═════ Given records

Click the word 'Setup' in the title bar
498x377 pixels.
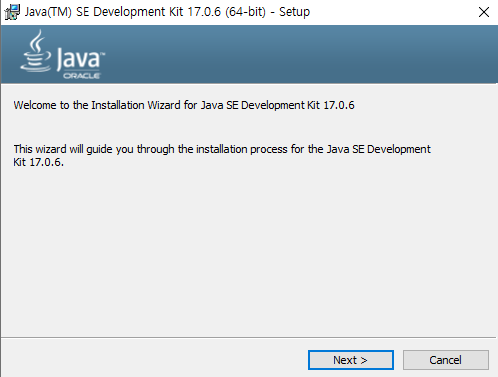click(x=294, y=12)
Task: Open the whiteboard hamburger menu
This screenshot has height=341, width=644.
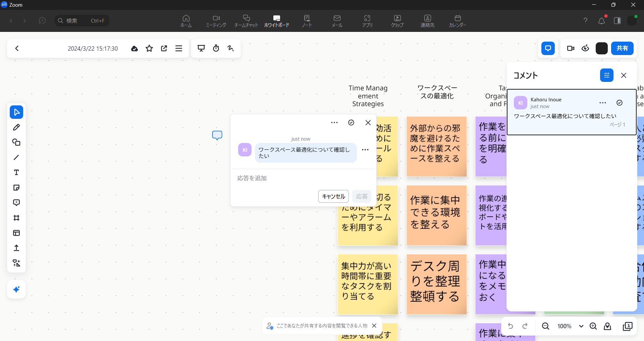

══════════

What you will do | Each record must be quoted in full and exactly. Do not include the pictures.

Solution |
Click the word 'Setup' in the title bar
498x377 pixels.
click(x=294, y=12)
Task: Open the whiteboard hamburger menu
This screenshot has height=341, width=644.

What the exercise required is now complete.